A Confederação Nacional da Indústria (CNI) emitiu um alerta significativo sobre o potencial impacto das tarifas propostas pelo Escritório do Representante Comercial dos Estados Unidos (USTR). Segundo a entidade, essas medidas podem incidir sobre impressionantes 54,1% das exportações brasileiras destinadas aos EUA, caso sejam implementadas.
A iniciativa americana surge em resposta a alegações de que o Brasil adota práticas consideradas desleais no comércio internacional. As projeções da CNI indicam que 31,6% dos produtos exportados pelo Brasil para o mercado norte-americano poderiam enfrentar uma tarifa de 37,5%, um salto considerável em relação aos atuais 10%. Além disso, 3,6% das exportações seriam taxadas em 12,5%, ante os 10% vigentes. Somadas às tarifas setoriais já em vigor, mais da metade das vendas brasileiras aos EUA estaria sob algum tipo de sobretaxa.
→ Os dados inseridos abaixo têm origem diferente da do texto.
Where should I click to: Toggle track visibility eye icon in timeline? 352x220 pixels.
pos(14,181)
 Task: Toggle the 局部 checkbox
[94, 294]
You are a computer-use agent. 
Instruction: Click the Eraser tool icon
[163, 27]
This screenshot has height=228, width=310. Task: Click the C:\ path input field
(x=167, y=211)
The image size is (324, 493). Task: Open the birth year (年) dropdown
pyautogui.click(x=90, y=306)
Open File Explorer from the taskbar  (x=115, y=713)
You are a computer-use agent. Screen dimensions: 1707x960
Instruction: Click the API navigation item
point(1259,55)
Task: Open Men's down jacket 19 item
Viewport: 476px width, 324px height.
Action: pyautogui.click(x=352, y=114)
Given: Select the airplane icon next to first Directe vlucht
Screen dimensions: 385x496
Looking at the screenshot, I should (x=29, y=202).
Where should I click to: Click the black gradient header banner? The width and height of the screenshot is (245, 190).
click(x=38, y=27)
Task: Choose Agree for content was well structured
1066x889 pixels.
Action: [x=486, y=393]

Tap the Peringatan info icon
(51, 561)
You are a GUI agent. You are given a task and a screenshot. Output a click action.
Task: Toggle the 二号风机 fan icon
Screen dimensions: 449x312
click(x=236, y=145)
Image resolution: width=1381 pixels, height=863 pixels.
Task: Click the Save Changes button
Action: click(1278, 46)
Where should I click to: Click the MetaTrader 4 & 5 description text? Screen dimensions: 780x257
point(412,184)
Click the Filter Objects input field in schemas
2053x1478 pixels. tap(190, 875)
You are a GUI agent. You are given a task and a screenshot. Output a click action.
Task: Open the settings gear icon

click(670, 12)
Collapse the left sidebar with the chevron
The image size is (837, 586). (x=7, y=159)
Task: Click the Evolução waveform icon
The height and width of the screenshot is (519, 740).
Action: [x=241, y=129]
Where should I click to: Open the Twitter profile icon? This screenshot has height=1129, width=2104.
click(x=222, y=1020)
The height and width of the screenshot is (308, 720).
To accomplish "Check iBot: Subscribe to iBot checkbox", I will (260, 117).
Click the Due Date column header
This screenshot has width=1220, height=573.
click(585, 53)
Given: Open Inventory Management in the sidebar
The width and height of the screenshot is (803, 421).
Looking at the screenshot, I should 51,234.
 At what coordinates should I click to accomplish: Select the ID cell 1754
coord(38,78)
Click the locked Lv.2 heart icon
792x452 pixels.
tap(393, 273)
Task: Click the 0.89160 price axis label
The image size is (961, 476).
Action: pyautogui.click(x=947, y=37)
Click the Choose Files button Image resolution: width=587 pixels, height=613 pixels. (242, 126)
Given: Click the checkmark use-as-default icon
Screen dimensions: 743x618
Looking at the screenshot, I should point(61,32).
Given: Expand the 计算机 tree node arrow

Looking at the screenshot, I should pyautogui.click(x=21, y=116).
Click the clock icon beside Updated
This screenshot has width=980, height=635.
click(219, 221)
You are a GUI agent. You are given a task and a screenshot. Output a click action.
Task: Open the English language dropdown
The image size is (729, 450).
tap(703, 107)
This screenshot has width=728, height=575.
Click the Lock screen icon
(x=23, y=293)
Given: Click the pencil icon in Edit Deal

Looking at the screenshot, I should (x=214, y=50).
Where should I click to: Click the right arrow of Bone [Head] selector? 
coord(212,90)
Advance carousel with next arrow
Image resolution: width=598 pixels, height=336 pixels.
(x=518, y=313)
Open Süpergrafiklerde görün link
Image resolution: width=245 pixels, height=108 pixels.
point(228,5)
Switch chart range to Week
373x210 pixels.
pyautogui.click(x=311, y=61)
Entre os produtos mais vulneráveis a essa escalada tarifária estão bens como ferro-gusa não ligado, açúcar de cana, sebo não comestível e álcool etílico. A lista de itens que poderiam ter a alíquota de 10% elevada para 12,5% inclui minério de ferro, lajes de quartzito e óleos essenciais de laranja. O presidente da CNI, Ricardo Alban, enfatiza que a adoção de tais medidas traria consequências negativas para as cadeias produtivas de ambos os países, elevando custos, reduzindo a competitividade e criando um ambiente de insegurança para novos investimentos. A CNI ressalta, contudo, que as tarifas ainda não estão em vigor e dependem de um processo de consulta pública e audiências nos Estados Unidos antes de qualquer decisão final.